These sponges go to 14

Friend of barfblog, and frequent contributor (and modeler extraordinaire), Don Schaffner writes,

I’m always interested in the way microbiology is perceived in the popular culture. When peer reviewed research articles get wide pick up, I’m especially interested. This happened recently with an article on kitchen sponges. Rob Mancini has already blogged about this right here on barfblog, but I’d like to share my thoughts and perspectives.

The fact the kitchen sponges can be massively contaminated by high levels of microorganisms is not news. This has been shown repeatedly in the peer reviewed literature.

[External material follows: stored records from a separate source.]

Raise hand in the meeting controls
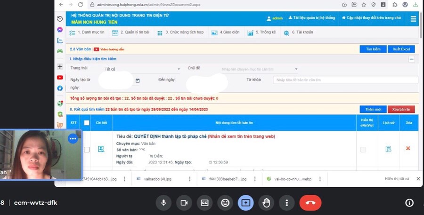Viewport: 424px width, 215px height. pos(266,202)
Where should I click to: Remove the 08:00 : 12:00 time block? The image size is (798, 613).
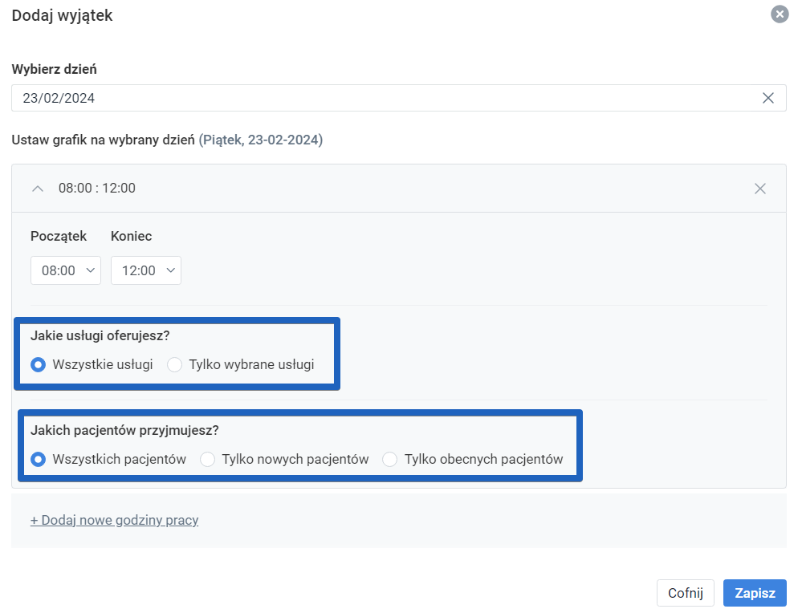coord(759,188)
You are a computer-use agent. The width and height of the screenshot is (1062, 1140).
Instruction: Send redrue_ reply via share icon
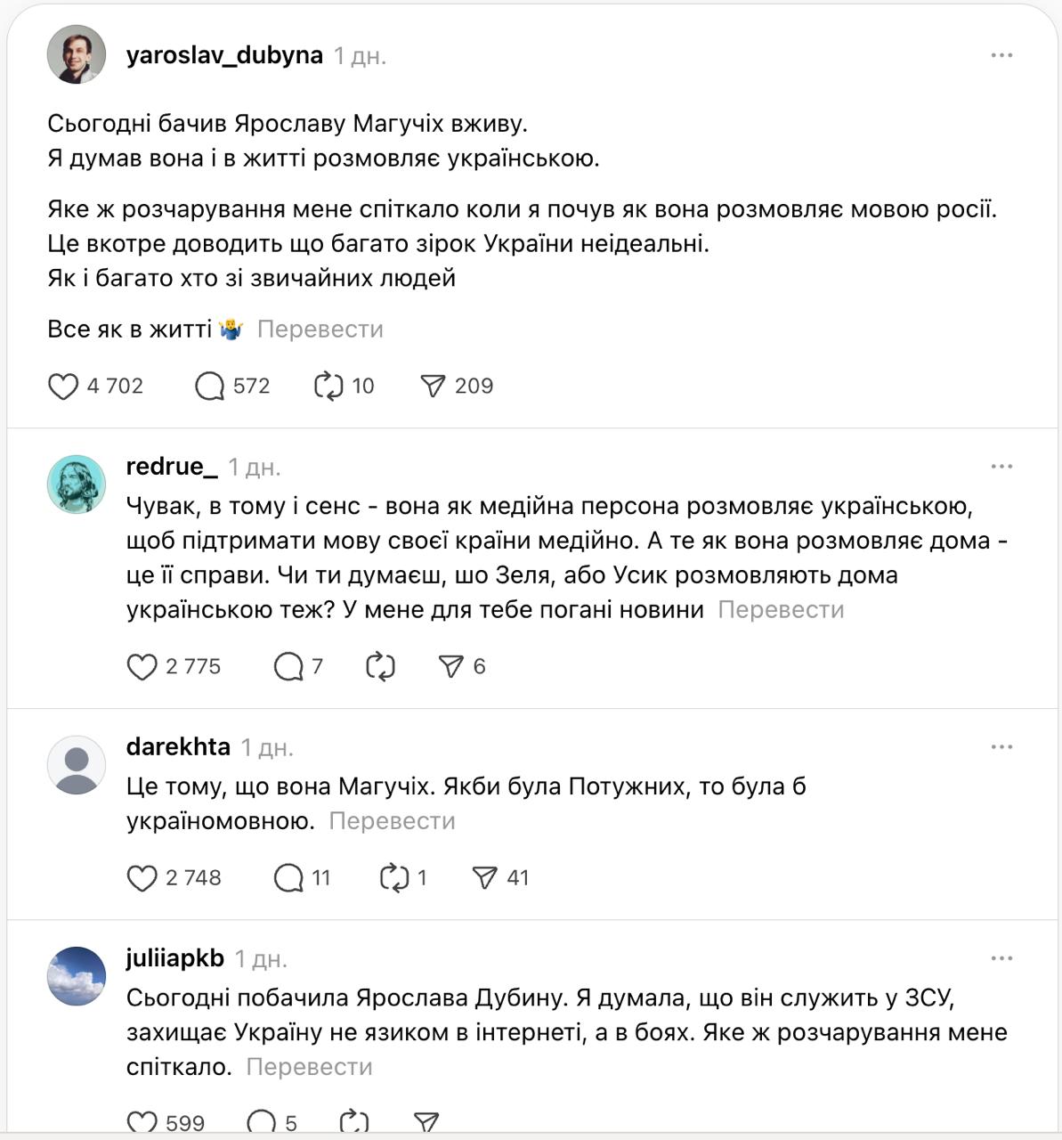(451, 667)
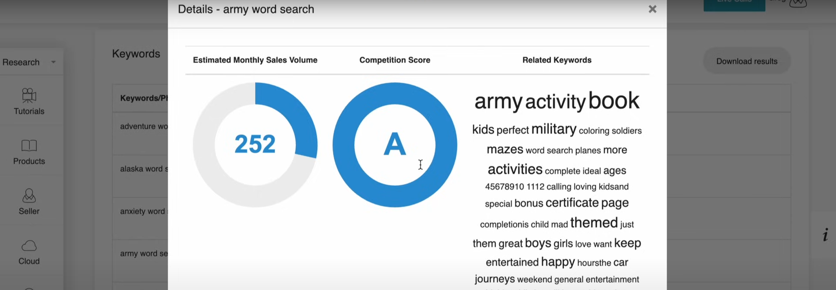The image size is (836, 290).
Task: Expand the Research dropdown
Action: [53, 62]
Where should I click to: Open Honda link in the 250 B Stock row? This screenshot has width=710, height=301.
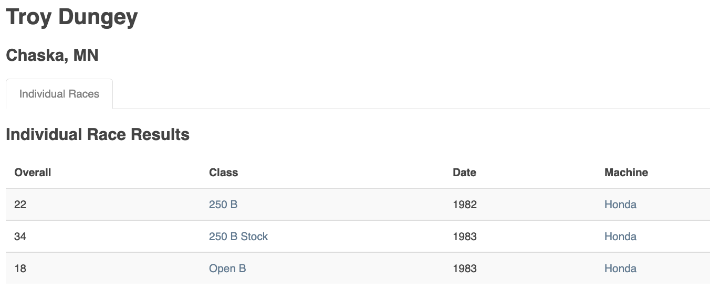coord(620,237)
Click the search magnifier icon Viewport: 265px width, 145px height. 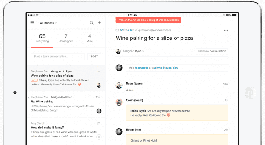[92, 23]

What was apparently new in this latest article was the application of “454–pyrosequencing of 16S rRNA genes and fluorescence in situ hybridization coupled with confocal laser scanning microscopy (FISH–CLSM)”. And I get it. Molecular-based methods are all the rage, and the ability to visualize the presence of microorganisms is very important.

But we shouldn’t lose sight of the fact that experimental design, and proper experimental controls are important no matter what sort of science you’re doing. When I dug a little deeper into the above article I was shocked to learn that all of their conclusions were based on a sample of 14 sponges. That’s right, 14 sponges. Furthermore, the authors make claims that “sponge sanitation methods appear not sufficient to efectively reduce the bacterial load in kitchen sponges”. How did they know this? Well when they were collecting those 14 sponges they asked the sponge owners “to specify whether they regularly apply special measures to clean their sponge. The procedures mentioned were: heating in a microwave and rinsing with hot, soapy water”. Of the 14 sponges collected, in five cases the sponge owners reported applying special measures, although the authors do not which of the five used microwaving and which used rinsing with hot, soapy water.

What’s my take away message from this? By all means, go out there and use the hot new technology. But please don’t forget that sample size is very important, and while surveying people for their opinion about what they do might be convenient, it’s no substitute for actually investigating. And if I had to predict the effect of washing sponges with hot soapy water? Probably no different than washing in cold soapy water.

And if anybody out there has access to “454–pyrosequencing of 16S rRNA genes and fluorescence in situ hybridization coupled with confocal laser scanning microscopy (FISH–CLSM)“ and wants to collaborate, I am available.